Based on the above study the biocide assessment report available from RMS Italy on Coco TMAC (ECHA assessment report, 2016), selected the lowest acute dermal LD50 value at 429 mg a.i./kg bw. They further stated that all concentrations applied induced moderate to severe erythema and oedema; the clinical signs and the observed lethality are secondary to the severe local tissue damage, rather than the result of systemic toxicity through percutaneously absorbed material. Therefore, in line with the biocides assessment report, the dermal LD50 value of 429 mg a.i./kg bw has been considered further for hazard/risk assessment.

Inhalation

In accordance with Annex VII, Section 8.5, Column 2, of the REACH regulation, the study does not need to be conducted because the substance is classified as corrosive to the skin. Further, the substance has a low vapour pressure (VP = 0.0058 Pa at 25 °C), which is below the cut-off of 0.01 Pa set for defining low volatility substances, as per the ECHA Guidance R.7a (2017). Therefore, due to the low VP, it is unlikely that the test substance will form inhalable dust, mist or fumes when handled and used in solid form. In case inhalable forms of the substance (either pure or in aqueous solutions) are created under particular conditions (e.g., spraying, elevated temperature/pressure), appropriate risk management measures such as closed systems, exhaust ventilation or wearing of respirators are implemented to control exposure. Under such conditions, the risk to humans following inhalation exposure can be considered minimal and further testing involving vertebrate animals may be omitted, in accordance with Annex XI (1.2) of the REACH regulation. ​ 

Justification for classification or non-classification

Based on the oral and dermal LD50 values from the read across studies, the test substance C12-18 TMAC warrants an ‘Acute Tox. 3; H301: toxic if swallowed’ classification for the oral route and ‘Acute Tox. 3; H311: toxic in contact with skin’ for the dermal route according to EU CLP criteria (Regulation EC 1272/2008). 

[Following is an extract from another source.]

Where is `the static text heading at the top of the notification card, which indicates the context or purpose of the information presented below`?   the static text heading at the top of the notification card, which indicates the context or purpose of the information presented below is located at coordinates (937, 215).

In addition, for the inhalation route, although C12-18 TMAC is classified to be corrosive (see section 5.3) and this drives its mechanism of action of toxicity, its inherent low vapour pressure prohibits the occurrence of respiratory irritation or corrosion by vapour. Therefore, it does not warrant an additional labelling as: EUH071 — ‘Corrosive to the respiratory tract’ according to EU CLP criteria (Regulation EC 1272/2008).

Further, the available data does not show indication that classification for STOT-SE cat 1 or 2 is indicated. For STOT-SE Cat 3: C16-18 and C18-unsatd. TMAC or QAS substances are not narcotic.